Our priorities

The most relevant priority of this project is to support digital competences development in schools, by testing and implementing innovative practices in the field, using participatory approaches and ICT based technologies and through the development of guidelines that are usable and useful on a European scale. The partnership of the project – 8 consortia of media education organizations with secondary schools – makes possible that schools of 8 European countries work together on such important thematic. We want to create complex didactical situations that challenge teachers and students alike, in line with their individual needs and expectations, and that value the media literacy competences on both sides. The technological skills of the students and their “Media-Cultures” (cfr. Genevieve Jacquinot), can be channeled to imagine new public services for citizens and new ways of creating knowledge and culture, for instance designing projects to transform reality and new developments of their local communities .

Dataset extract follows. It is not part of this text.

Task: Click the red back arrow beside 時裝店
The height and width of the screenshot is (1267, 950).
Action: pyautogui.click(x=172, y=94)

The project aims to transport extra school media practices of the students inside the school curricula, enabling so a transition of school extern solitary consumer relation with digital knowledge into collaborative productive processes that are capable of transforming learning actions inside the school, as well as the relation between school and society, through the design and implementation of projects for the community, supporting social development and innovation at the local level.

The project aims to implement new transversal methodologies that open a dialogue among students, schools and societies, promoting a development of the school as place to imagine, think and “test the future”. These new methodologies facilitate the valorization of the capacities of the single student, its creative potential that often stays out of the school, seeking to involve also those students most at risk of leaving school early.

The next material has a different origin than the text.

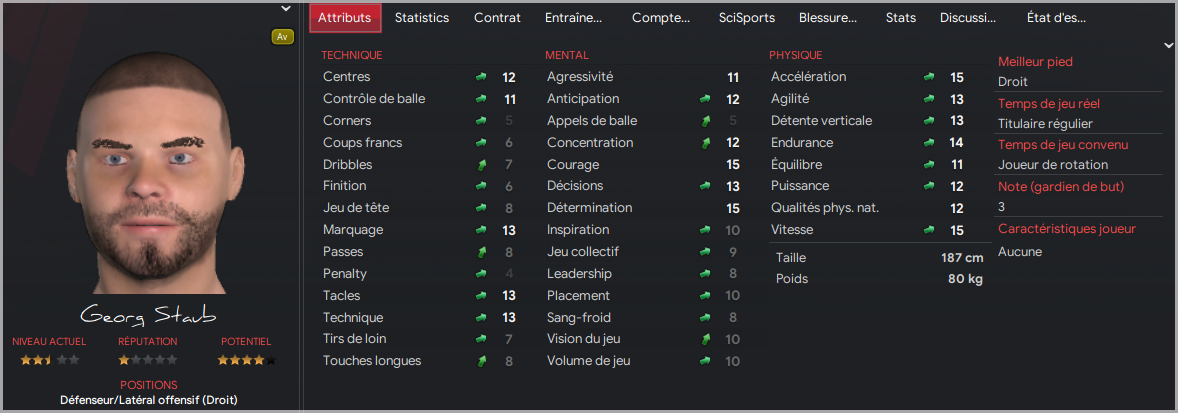The image size is (1178, 413).
Task: Click the Attributs tab button
Action: coord(345,18)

The methodology we will spread around Europe is very appreciated in Italy for its educational attainment: to use the active methodologies of Alberto Manzi, teacher with great experience in using television and media (radio in Argentina), to promote literacy, in working with young detainees at the Aristide Gabelli in Rome or with disadvantaged students around Italy, and Bruno Munari, designer who invented a methodology for children’s atelier, are able to transform school teaching models offering new way to work both for students and teachers, more linked in the current technological opportunities and more close to the school success of students more disadvantaged.